さらに、JESD204Aインタフェースに準拠した製品を用いることで、PCBの小型化やコスト削減、実装のシンプル化による信頼性の向上が図れ、PCBのサイズは従来インタフェース比で最大10%、配線数削減によるPCBコストも同25%、設計コストおよび設計工数を同20%削減でき、消費電力も同10%、BOMコストも同10%削減することが可能となる。
加えて、SERDESを搭載したFPGA(Xilinx、Altera、Lattice Semiconductor)との連携が可能で、FPGAベンダが提供するJESD204AのIP(レシーバ)をADC(DAC)側のJESD204A(トランスミッタ)とのインターオペラビリティの実証も済んでいるという。
同社ではJESD204Aに独自の機能拡張を施したハイスピードコンバータを実装したDAC/ADCを「CGV(Convertisseur Grande Vitesse)」という名称で2009年より提供しているが、同製品では上記のような特長を生かし、最大4.0Gbpsのデータレートに対応可能に拡張(規格では3.125Gbps)しているほか、伝送距離も100cm(規格では20cm)へと延長されている。また、デターミニスティック(確定的)レイテンシにより、最大16個のDACからのデータストリームをサンプル同期および位相コヒーレントにすることを可能とする「マルチプルDACシンクロナイゼーション」なども搭載されている。

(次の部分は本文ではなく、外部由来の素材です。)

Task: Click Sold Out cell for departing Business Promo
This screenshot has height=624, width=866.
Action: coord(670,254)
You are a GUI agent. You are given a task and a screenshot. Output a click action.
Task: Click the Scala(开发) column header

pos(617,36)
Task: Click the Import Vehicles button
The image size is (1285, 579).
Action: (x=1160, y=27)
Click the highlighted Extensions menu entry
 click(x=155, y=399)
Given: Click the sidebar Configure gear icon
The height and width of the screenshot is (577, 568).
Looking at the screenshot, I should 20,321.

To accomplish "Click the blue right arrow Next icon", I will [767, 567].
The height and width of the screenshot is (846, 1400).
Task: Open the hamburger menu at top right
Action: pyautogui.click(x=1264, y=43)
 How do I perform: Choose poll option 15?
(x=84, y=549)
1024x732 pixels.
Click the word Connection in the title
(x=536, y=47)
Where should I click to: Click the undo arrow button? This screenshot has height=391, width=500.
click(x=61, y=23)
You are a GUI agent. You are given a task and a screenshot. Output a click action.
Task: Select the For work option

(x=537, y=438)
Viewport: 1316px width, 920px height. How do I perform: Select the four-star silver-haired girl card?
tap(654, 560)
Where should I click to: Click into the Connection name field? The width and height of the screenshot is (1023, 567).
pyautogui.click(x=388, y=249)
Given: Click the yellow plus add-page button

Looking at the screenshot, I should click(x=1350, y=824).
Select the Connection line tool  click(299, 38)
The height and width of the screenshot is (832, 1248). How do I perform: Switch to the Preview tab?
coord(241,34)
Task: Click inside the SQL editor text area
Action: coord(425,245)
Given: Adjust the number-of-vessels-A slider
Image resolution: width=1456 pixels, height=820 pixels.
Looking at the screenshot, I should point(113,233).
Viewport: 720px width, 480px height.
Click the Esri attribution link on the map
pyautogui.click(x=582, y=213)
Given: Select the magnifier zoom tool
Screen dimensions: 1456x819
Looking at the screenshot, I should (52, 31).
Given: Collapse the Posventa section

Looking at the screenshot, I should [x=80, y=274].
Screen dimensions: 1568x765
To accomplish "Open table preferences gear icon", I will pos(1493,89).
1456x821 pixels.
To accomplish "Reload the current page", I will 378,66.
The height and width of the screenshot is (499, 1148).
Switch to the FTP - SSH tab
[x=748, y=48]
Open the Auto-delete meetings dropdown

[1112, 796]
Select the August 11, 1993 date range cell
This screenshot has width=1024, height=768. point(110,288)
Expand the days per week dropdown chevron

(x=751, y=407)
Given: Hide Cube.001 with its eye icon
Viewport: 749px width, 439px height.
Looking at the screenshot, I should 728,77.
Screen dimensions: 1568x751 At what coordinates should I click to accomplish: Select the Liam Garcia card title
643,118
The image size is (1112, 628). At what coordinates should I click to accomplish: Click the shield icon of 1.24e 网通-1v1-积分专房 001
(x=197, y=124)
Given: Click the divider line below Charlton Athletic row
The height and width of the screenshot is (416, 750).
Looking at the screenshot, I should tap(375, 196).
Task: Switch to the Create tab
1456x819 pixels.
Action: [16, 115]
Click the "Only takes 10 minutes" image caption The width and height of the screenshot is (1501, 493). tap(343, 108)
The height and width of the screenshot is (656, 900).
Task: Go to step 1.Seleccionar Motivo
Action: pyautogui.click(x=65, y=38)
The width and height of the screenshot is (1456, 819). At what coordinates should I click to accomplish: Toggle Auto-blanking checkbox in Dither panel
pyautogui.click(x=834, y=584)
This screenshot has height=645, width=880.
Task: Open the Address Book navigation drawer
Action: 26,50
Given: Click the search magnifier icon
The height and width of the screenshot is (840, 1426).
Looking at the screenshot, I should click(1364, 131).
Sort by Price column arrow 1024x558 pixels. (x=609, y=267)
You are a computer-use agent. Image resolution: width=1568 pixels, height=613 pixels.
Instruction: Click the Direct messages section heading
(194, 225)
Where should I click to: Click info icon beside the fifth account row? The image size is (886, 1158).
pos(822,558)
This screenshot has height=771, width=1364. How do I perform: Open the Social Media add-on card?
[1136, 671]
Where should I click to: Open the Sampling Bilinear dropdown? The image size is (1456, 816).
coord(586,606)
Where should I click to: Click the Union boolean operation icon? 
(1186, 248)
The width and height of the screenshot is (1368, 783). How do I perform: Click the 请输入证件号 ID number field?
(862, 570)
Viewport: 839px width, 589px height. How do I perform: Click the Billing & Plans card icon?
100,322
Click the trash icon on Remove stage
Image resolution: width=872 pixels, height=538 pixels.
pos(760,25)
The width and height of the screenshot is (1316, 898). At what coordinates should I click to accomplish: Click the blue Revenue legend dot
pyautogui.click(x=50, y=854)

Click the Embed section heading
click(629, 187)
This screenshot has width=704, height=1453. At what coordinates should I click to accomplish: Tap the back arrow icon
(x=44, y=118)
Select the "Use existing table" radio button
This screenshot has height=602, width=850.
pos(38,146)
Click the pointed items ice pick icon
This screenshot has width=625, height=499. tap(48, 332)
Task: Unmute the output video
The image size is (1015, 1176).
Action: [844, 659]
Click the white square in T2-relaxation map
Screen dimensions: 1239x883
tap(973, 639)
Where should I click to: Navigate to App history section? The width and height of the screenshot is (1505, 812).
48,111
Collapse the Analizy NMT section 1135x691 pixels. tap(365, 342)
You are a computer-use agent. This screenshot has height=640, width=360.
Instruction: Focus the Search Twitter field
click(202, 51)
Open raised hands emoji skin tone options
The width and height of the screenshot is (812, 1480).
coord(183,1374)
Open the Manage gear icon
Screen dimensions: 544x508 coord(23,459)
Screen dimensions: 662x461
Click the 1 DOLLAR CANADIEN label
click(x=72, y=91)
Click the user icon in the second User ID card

なお、同社では2010年に58のパラレルDACおよび25のCGV DAC、12のパラレルADC、6CGV ADCの合計101製品の提供を行っており、Lattice、Altera、XilinxのFPGAを用いたデモボードも124種類用意しており、「我々はJESD204AおよびBについてコミットしているが、まだまだパラレルインタフェースを活用するカスタマも多くいる。今後はそれらをどちらのカスタマに対しても、我々の強みを提供していくことで、市場シェアの拡大を図っていければ」(同)としており、パラレルと同数程度にCGV製品の提供を行い、新市場の掘り起こしなども推進していくとしている。